In the the introduction to this blog, we discussed some of the incredible advances in the field of artificial intelligence in recent years. Using the tic-tac-toe vs. Go analogy for describing problem complexity, we disassembled the traditional “rule-based” approach to creating artificial intelligence and introduced the concept of “bottom-up” learning: a family of algorithms that learn to make decisions based on seeing massive amounts of data and learning by example. The bottom-up paradigm has become the backbone of deep learning, and is almost single-handedly responsible for the more recent A.I. renaissance.
In the first post, we stepped back in time to analyze one the first attempts at creating an algorithm that truly embodied the bottom-up paradigm: Frank Rosenblatt’s perceptron. Though Rosenblatt’s implementation was actually a piece of hardware, it gave birth to the connectionist paradigm and sparked questions about the relationship between the architecture of the perceptron and that of the human brain.
We addressed the issues with Rosenblatt’s perceptron (e.g. lack of hidden layer) in “Neural Networks and Gradient Descent”, and demonstrated how neural networks resolve these problems. We explored the universal approximation theorem, and showed that given enough nodes in a hidden layer, a single hidden layer neural network can theoretically approximate any function. This was a tremendous step forward from the perceptron’s inability to model the XOR function, and we discussed how researchers attempt to optimize neural networks via the gradient descent algorithm.
By the fourth post, “The Genesis of Deep Learning”, we had finally touched on the buzzword, “deep learning”. A natural extension of adding the single hidden layer to Rosenblatt’s perceptron, adding multiple hidden layers in turn added even greater computational power to the neural network. This introduced the need for the backpropagation algorithm, which allowed deep models to efficiently learn just like their shallower parents. With backpropagation we introduced the vanishing and exploding gradient problems, computational graphs, and went into greater detail on gradient descent and how vectors of partial derivatives are applied to weights in a neural network.
That was still just scratching the surface of what deep learning has really become. In “Learning Through Time”, we introduced a specialized form of deep neural network, the recurrent neural network (RNN). RNNs are fantastic models for processing sequential data, and we discussed how exactly RNNs are able to consume information over time. With the additional dimension of time thrown into the mix, we discussed backpropagation through time, and how training RNNs differs from training vanilla DNNs. We hinted at applications, but didn’t discuss how RNNs are used in modern A.I. applications.
In the last post, we introduced the sequence-to-sequence model (seq2seq), an extension of the RNN, and showed how RNNs can be used to digest sequences, compressing them into single real-valued vectors of arbitrary size. We demonstrated how useful this train can be in natural language processing, where a summary vector can be used to generate incredibly natural-sounding language translations.
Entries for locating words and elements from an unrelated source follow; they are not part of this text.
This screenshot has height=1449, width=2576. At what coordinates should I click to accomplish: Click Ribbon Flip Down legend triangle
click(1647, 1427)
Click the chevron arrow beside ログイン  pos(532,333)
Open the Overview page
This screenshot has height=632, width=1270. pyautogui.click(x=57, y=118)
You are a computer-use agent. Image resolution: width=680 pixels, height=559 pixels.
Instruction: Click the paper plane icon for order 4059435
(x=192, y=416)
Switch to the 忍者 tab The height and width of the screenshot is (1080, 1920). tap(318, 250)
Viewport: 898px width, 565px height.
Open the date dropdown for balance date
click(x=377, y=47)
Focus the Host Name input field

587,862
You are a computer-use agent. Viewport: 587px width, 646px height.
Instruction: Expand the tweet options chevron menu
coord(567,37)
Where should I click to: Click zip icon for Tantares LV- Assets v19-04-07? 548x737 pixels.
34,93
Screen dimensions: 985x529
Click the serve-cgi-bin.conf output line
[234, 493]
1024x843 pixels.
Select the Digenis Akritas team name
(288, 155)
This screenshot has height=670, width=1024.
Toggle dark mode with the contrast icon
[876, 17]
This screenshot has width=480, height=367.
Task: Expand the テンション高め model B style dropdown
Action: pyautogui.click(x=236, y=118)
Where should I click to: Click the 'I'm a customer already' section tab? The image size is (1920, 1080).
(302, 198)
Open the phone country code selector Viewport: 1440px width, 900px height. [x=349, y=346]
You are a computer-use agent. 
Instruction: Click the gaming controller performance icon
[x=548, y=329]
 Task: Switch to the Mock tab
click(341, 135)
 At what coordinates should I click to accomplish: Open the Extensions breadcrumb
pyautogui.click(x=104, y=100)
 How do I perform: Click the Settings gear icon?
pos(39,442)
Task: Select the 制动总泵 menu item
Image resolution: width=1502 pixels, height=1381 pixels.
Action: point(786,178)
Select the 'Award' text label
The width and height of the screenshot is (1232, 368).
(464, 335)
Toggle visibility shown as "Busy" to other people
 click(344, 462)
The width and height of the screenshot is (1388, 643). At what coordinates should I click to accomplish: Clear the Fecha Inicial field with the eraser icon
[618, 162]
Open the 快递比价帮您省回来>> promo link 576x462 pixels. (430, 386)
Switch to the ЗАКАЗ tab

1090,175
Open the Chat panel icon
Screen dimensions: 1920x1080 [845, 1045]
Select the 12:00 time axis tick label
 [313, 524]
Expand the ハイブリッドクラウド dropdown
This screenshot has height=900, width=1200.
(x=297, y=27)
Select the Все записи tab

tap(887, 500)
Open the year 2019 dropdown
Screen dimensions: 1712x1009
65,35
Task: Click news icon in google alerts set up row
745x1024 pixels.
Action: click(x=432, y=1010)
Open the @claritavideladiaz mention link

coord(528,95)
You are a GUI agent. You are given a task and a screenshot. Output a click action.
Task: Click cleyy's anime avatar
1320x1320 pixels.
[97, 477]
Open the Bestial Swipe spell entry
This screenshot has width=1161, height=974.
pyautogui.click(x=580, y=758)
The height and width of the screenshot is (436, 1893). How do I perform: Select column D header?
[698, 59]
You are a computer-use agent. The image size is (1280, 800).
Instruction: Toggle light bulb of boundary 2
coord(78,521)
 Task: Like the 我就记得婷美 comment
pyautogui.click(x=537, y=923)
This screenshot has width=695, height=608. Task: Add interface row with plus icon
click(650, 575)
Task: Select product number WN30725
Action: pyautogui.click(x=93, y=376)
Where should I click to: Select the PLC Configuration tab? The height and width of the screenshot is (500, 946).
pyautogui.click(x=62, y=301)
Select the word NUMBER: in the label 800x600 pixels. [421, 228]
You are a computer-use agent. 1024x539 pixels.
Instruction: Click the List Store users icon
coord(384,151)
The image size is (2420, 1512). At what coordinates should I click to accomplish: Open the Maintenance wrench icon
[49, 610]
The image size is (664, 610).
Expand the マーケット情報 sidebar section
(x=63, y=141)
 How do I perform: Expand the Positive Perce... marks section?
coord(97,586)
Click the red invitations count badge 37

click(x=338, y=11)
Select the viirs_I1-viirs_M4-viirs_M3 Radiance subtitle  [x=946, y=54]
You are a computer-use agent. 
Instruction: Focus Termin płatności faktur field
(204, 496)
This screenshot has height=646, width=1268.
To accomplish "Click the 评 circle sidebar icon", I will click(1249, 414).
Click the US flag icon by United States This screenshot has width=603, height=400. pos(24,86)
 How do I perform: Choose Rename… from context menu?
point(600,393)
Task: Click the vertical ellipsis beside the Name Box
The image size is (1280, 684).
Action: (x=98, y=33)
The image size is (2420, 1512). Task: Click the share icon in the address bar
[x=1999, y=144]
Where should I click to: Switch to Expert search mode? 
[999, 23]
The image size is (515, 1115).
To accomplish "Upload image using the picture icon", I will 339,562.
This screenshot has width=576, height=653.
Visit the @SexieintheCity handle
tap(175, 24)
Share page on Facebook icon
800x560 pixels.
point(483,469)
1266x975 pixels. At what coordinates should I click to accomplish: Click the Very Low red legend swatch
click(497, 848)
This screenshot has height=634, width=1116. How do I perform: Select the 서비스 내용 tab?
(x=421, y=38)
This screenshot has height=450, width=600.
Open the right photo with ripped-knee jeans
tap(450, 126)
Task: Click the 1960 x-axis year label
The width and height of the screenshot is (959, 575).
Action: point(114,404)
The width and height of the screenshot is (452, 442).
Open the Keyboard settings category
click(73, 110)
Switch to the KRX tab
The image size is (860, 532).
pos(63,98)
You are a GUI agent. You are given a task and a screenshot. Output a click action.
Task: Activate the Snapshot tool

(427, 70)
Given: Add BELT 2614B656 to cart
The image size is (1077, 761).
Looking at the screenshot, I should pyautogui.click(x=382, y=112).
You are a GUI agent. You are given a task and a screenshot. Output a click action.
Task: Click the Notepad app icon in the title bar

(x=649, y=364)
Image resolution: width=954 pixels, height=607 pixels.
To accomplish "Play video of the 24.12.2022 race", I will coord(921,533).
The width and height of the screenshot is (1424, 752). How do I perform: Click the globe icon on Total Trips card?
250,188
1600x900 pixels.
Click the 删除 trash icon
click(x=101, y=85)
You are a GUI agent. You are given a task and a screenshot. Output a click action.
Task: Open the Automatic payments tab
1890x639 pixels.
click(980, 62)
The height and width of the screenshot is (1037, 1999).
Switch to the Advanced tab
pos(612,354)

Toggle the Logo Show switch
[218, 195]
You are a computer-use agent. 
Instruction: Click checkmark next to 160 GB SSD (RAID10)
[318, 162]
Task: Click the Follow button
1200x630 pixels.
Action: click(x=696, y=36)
The seq2seq machine translation algorithm revolutionized Google’s translation service overnight, and is still being improved upon to include a wider variety of languages.
Over the last few weeks, we’ve seen how neural networks evolved over time, starting as simple pattern classifiers and moving on to incredible tasks like language modeling and machine translation. This is far from a comprehensive tour of the world of machine learning, and just scratches the surface of what modern neural networks to do. These models are changing our world every day, and will soon be ubiquitous in our society. Everyone should have at least a basic understanding of the A.I. tools that we use everyday, and I hope that this blog has provided its readers with at least a working knowledge of deep learning.